- TASK INPUT
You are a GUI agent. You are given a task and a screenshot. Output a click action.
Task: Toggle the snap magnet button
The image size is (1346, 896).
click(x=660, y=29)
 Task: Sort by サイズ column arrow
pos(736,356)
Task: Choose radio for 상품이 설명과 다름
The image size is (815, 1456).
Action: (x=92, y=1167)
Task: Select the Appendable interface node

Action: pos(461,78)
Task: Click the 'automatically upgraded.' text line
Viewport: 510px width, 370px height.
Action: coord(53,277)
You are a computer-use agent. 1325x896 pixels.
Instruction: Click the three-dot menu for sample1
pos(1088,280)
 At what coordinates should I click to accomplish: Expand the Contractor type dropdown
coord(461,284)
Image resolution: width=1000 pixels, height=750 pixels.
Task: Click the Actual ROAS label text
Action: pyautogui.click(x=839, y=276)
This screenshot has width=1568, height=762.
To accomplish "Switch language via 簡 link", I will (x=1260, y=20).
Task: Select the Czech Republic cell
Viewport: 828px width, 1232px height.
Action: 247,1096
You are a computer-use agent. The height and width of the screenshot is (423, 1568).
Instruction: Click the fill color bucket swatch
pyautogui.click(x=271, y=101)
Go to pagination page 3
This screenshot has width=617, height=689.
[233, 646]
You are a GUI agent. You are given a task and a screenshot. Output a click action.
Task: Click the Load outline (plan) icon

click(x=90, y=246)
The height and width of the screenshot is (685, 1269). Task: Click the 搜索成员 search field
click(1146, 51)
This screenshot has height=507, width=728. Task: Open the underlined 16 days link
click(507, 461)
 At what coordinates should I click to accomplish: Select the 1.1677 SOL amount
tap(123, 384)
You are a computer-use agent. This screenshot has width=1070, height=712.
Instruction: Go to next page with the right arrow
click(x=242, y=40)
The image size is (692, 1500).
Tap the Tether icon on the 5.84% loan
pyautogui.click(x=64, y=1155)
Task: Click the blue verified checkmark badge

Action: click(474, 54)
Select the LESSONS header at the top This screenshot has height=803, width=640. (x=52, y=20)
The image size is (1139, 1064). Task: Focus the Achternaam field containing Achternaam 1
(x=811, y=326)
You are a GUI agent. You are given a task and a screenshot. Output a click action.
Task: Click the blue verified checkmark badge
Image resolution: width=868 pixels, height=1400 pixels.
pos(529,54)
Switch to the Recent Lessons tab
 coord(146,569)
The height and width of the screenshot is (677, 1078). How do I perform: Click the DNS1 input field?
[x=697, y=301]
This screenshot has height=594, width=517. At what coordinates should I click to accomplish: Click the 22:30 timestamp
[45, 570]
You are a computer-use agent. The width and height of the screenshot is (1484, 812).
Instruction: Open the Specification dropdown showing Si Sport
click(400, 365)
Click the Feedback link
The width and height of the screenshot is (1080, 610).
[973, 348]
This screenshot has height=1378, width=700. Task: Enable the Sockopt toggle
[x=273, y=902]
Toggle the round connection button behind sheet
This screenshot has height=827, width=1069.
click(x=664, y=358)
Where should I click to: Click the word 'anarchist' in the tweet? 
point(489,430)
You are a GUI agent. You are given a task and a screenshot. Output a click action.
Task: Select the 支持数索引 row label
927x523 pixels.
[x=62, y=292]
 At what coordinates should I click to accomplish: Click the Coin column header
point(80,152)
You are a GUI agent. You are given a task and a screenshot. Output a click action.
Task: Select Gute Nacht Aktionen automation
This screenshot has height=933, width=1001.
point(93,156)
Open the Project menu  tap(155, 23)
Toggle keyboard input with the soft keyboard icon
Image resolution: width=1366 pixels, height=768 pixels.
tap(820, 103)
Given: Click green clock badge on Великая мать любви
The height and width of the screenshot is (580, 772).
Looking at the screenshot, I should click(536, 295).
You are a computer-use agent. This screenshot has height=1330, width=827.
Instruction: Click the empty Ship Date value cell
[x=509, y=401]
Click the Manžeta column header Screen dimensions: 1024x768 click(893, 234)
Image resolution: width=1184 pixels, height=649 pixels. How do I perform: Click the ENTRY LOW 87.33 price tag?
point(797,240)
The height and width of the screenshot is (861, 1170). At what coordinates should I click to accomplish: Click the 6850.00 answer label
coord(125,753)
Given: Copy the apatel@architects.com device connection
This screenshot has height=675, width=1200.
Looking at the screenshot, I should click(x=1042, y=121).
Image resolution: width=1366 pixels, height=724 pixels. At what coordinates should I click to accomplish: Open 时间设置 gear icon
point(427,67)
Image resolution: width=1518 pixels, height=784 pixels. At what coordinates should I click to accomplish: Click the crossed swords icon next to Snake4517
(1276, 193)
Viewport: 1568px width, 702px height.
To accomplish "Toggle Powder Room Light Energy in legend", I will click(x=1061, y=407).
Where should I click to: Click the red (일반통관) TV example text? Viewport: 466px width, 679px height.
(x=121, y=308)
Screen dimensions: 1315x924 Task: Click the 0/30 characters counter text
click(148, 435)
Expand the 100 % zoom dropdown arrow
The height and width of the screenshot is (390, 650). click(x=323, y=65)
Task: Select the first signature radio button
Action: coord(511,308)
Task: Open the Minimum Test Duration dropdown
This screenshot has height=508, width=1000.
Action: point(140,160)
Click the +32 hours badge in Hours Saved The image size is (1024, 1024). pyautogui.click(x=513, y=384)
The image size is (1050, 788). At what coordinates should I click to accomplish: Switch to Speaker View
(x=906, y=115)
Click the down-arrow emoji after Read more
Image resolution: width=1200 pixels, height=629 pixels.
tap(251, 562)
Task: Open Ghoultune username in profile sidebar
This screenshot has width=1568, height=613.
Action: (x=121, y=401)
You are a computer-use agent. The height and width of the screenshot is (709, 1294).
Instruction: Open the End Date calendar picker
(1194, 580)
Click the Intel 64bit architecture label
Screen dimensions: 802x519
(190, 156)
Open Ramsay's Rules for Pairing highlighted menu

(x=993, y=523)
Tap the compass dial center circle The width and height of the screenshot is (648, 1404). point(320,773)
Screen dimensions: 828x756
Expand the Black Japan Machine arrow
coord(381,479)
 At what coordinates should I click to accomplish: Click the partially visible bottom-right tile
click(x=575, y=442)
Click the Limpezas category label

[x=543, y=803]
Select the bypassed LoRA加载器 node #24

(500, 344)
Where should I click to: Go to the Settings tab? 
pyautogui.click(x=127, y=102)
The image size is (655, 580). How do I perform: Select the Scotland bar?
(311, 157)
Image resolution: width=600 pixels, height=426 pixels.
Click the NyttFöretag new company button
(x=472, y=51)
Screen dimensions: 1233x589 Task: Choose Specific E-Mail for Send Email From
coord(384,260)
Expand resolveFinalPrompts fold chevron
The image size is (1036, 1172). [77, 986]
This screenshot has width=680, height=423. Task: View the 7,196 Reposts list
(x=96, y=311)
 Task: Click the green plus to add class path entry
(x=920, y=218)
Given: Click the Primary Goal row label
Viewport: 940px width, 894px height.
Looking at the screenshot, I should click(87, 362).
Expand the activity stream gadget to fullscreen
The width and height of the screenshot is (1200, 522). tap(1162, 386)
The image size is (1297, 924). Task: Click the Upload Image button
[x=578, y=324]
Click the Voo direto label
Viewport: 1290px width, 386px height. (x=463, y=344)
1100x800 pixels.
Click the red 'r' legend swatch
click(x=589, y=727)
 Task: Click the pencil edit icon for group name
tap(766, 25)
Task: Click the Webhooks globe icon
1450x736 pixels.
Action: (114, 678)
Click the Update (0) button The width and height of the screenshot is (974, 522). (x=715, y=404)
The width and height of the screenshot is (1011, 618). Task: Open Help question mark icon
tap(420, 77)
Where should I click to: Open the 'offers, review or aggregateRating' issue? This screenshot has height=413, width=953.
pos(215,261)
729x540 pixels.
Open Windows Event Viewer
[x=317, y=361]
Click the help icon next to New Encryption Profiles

- WHAT IS BEING ASKED
Print the material above once more, exactly.

- WRITTEN SOLUTION
You are a GUI agent. You are given a task and a screenshot. Output a click action.
Task: Toggle the snap magnet button
The image size is (1346, 896).
click(x=660, y=29)
 Task: Sort by サイズ column arrow
pos(736,356)
Task: Choose radio for 상품이 설명과 다름
The image size is (815, 1456).
Action: (x=92, y=1167)
Task: Select the Appendable interface node

Action: pos(461,78)
Task: Click the 'automatically upgraded.' text line
Viewport: 510px width, 370px height.
Action: coord(53,277)
You are a computer-use agent. 1325x896 pixels.
Instruction: Click the three-dot menu for sample1
pos(1088,280)
 At what coordinates should I click to accomplish: Expand the Contractor type dropdown
coord(461,284)
Image resolution: width=1000 pixels, height=750 pixels.
Task: Click the Actual ROAS label text
Action: pyautogui.click(x=839, y=276)
This screenshot has width=1568, height=762.
To accomplish "Switch language via 簡 link", I will (x=1260, y=20).
Task: Select the Czech Republic cell
Viewport: 828px width, 1232px height.
Action: 247,1096
You are a computer-use agent. The height and width of the screenshot is (423, 1568).
Instruction: Click the fill color bucket swatch
pyautogui.click(x=271, y=101)
Go to pagination page 3
This screenshot has width=617, height=689.
[233, 646]
You are a GUI agent. You are given a task and a screenshot. Output a click action.
Task: Click the Load outline (plan) icon

click(x=90, y=246)
The height and width of the screenshot is (685, 1269). Task: Click the 搜索成员 search field
click(1146, 51)
This screenshot has height=507, width=728. Task: Open the underlined 16 days link
click(507, 461)
 At what coordinates should I click to accomplish: Select the 1.1677 SOL amount
tap(123, 384)
You are a computer-use agent. This screenshot has width=1070, height=712.
Instruction: Go to next page with the right arrow
click(x=242, y=40)
The image size is (692, 1500).
Tap the Tether icon on the 5.84% loan
pyautogui.click(x=64, y=1155)
Task: Click the blue verified checkmark badge

Action: click(474, 54)
Select the LESSONS header at the top This screenshot has height=803, width=640. (x=52, y=20)
The image size is (1139, 1064). Task: Focus the Achternaam field containing Achternaam 1
(x=811, y=326)
You are a GUI agent. You are given a task and a screenshot. Output a click action.
Task: Click the blue verified checkmark badge
Image resolution: width=868 pixels, height=1400 pixels.
pos(529,54)
Switch to the Recent Lessons tab
 coord(146,569)
The height and width of the screenshot is (677, 1078). How do I perform: Click the DNS1 input field?
[x=697, y=301]
This screenshot has height=594, width=517. At what coordinates should I click to accomplish: Click the 22:30 timestamp
[45, 570]
You are a computer-use agent. The width and height of the screenshot is (1484, 812).
Instruction: Open the Specification dropdown showing Si Sport
click(400, 365)
Click the Feedback link
The width and height of the screenshot is (1080, 610).
[973, 348]
This screenshot has height=1378, width=700. Task: Enable the Sockopt toggle
[x=273, y=902]
Toggle the round connection button behind sheet
This screenshot has height=827, width=1069.
click(x=664, y=358)
Where should I click to: Click the word 'anarchist' in the tweet? 
point(489,430)
You are a GUI agent. You are given a task and a screenshot. Output a click action.
Task: Select the 支持数索引 row label
927x523 pixels.
[x=62, y=292]
 At what coordinates should I click to accomplish: Click the Coin column header
point(80,152)
You are a GUI agent. You are given a task and a screenshot. Output a click action.
Task: Select Gute Nacht Aktionen automation
This screenshot has height=933, width=1001.
point(93,156)
Open the Project menu  tap(155, 23)
Toggle keyboard input with the soft keyboard icon
Image resolution: width=1366 pixels, height=768 pixels.
tap(820, 103)
Given: Click green clock badge on Великая мать любви
The height and width of the screenshot is (580, 772).
Looking at the screenshot, I should click(536, 295).
You are a computer-use agent. This screenshot has height=1330, width=827.
Instruction: Click the empty Ship Date value cell
[x=509, y=401]
Click the Manžeta column header Screen dimensions: 1024x768 click(893, 234)
Image resolution: width=1184 pixels, height=649 pixels. How do I perform: Click the ENTRY LOW 87.33 price tag?
point(797,240)
The height and width of the screenshot is (861, 1170). At what coordinates should I click to accomplish: Click the 6850.00 answer label
coord(125,753)
Given: Copy the apatel@architects.com device connection
This screenshot has height=675, width=1200.
Looking at the screenshot, I should click(x=1042, y=121).
Image resolution: width=1366 pixels, height=724 pixels. At what coordinates should I click to accomplish: Open 时间设置 gear icon
point(427,67)
Image resolution: width=1518 pixels, height=784 pixels. At what coordinates should I click to accomplish: Click the crossed swords icon next to Snake4517
(1276, 193)
Viewport: 1568px width, 702px height.
To accomplish "Toggle Powder Room Light Energy in legend", I will click(x=1061, y=407).
Where should I click to: Click the red (일반통관) TV example text? Viewport: 466px width, 679px height.
(x=121, y=308)
Screen dimensions: 1315x924 Task: Click the 0/30 characters counter text
click(148, 435)
Expand the 100 % zoom dropdown arrow
The height and width of the screenshot is (390, 650). click(x=323, y=65)
Task: Select the first signature radio button
Action: coord(511,308)
Task: Open the Minimum Test Duration dropdown
This screenshot has height=508, width=1000.
Action: point(140,160)
Click the +32 hours badge in Hours Saved The image size is (1024, 1024). pyautogui.click(x=513, y=384)
The image size is (1050, 788). At what coordinates should I click to accomplish: Switch to Speaker View
(x=906, y=115)
Click the down-arrow emoji after Read more
Image resolution: width=1200 pixels, height=629 pixels.
tap(251, 562)
Task: Open Ghoultune username in profile sidebar
This screenshot has width=1568, height=613.
Action: (x=121, y=401)
You are a computer-use agent. The height and width of the screenshot is (709, 1294).
Instruction: Open the End Date calendar picker
(1194, 580)
Click the Intel 64bit architecture label
Screen dimensions: 802x519
(190, 156)
Open Ramsay's Rules for Pairing highlighted menu

(x=993, y=523)
Tap the compass dial center circle The width and height of the screenshot is (648, 1404). point(320,773)
Screen dimensions: 828x756
Expand the Black Japan Machine arrow
coord(381,479)
 At what coordinates should I click to accomplish: Click the partially visible bottom-right tile
click(x=575, y=442)
Click the Limpezas category label

[x=543, y=803]
Select the bypassed LoRA加载器 node #24

(500, 344)
Where should I click to: Go to the Settings tab? 
pyautogui.click(x=127, y=102)
The image size is (655, 580). How do I perform: Select the Scotland bar?
(311, 157)
Image resolution: width=600 pixels, height=426 pixels.
Click the NyttFöretag new company button
(x=472, y=51)
Screen dimensions: 1233x589 Task: Choose Specific E-Mail for Send Email From
coord(384,260)
Expand resolveFinalPrompts fold chevron
The image size is (1036, 1172). [77, 986]
This screenshot has width=680, height=423. Task: View the 7,196 Reposts list
(x=96, y=311)
 Task: Click the green plus to add class path entry
(x=920, y=218)
Given: Click the Primary Goal row label
Viewport: 940px width, 894px height.
Looking at the screenshot, I should click(87, 362).
Expand the activity stream gadget to fullscreen
The width and height of the screenshot is (1200, 522). tap(1162, 386)
The image size is (1297, 924). Task: Click the Upload Image button
[x=578, y=324]
Click the Voo direto label
Viewport: 1290px width, 386px height. (x=463, y=344)
1100x800 pixels.
Click the red 'r' legend swatch
click(x=589, y=727)
 Task: Click the pencil edit icon for group name
tap(766, 25)
Task: Click the Webhooks globe icon
1450x736 pixels.
Action: (114, 678)
Click the Update (0) button The width and height of the screenshot is (974, 522). (x=715, y=404)
The width and height of the screenshot is (1011, 618). Task: Open Help question mark icon
tap(420, 77)
Where should I click to: Open the 'offers, review or aggregateRating' issue? This screenshot has height=413, width=953.
pos(215,261)
729x540 pixels.
Open Windows Event Viewer
[x=317, y=361]
Click the help icon next to New Encryption Profiles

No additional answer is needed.